**RECORD EXCERPTS**
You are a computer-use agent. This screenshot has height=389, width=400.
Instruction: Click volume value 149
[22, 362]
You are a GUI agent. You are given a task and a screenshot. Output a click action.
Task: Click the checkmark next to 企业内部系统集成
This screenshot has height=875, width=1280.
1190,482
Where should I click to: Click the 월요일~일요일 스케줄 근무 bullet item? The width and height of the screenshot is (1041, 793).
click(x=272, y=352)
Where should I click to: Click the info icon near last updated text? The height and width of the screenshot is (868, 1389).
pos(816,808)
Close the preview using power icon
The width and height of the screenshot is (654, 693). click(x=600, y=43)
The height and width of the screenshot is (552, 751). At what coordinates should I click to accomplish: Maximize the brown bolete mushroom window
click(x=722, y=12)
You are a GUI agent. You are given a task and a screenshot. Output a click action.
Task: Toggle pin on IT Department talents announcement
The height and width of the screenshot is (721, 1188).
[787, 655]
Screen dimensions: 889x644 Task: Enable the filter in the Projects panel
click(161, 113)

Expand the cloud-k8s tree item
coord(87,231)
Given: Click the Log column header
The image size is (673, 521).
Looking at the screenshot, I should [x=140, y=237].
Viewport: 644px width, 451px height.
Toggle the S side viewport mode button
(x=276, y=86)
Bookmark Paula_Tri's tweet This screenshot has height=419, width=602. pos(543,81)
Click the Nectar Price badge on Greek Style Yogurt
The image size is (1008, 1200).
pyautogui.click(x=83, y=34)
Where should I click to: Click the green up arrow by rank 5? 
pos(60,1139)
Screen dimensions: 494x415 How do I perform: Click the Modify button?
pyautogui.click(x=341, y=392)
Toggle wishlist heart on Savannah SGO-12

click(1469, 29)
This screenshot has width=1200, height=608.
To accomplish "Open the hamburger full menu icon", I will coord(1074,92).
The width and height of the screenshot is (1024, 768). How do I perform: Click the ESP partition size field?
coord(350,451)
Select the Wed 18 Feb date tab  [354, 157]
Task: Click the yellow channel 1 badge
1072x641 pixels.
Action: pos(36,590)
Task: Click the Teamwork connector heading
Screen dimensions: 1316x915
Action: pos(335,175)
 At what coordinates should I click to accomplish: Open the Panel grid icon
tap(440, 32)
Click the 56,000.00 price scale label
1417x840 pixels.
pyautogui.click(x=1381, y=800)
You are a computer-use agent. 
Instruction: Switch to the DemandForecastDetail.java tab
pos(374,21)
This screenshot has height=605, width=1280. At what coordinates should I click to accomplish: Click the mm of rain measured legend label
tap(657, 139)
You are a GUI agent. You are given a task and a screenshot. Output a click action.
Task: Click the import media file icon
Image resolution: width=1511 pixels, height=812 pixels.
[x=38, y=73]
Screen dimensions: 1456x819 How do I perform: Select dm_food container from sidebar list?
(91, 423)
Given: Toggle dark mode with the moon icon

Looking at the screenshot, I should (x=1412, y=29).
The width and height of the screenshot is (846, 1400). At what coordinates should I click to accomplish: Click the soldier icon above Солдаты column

**EXERCISE PROMPT**
Lines containing the word "badge" are to be pulled from the records and copied.

**ANSWER SPACE**
Click the Nectar Price badge on Greek Style Yogurt
Task: Click the yellow channel 1 badge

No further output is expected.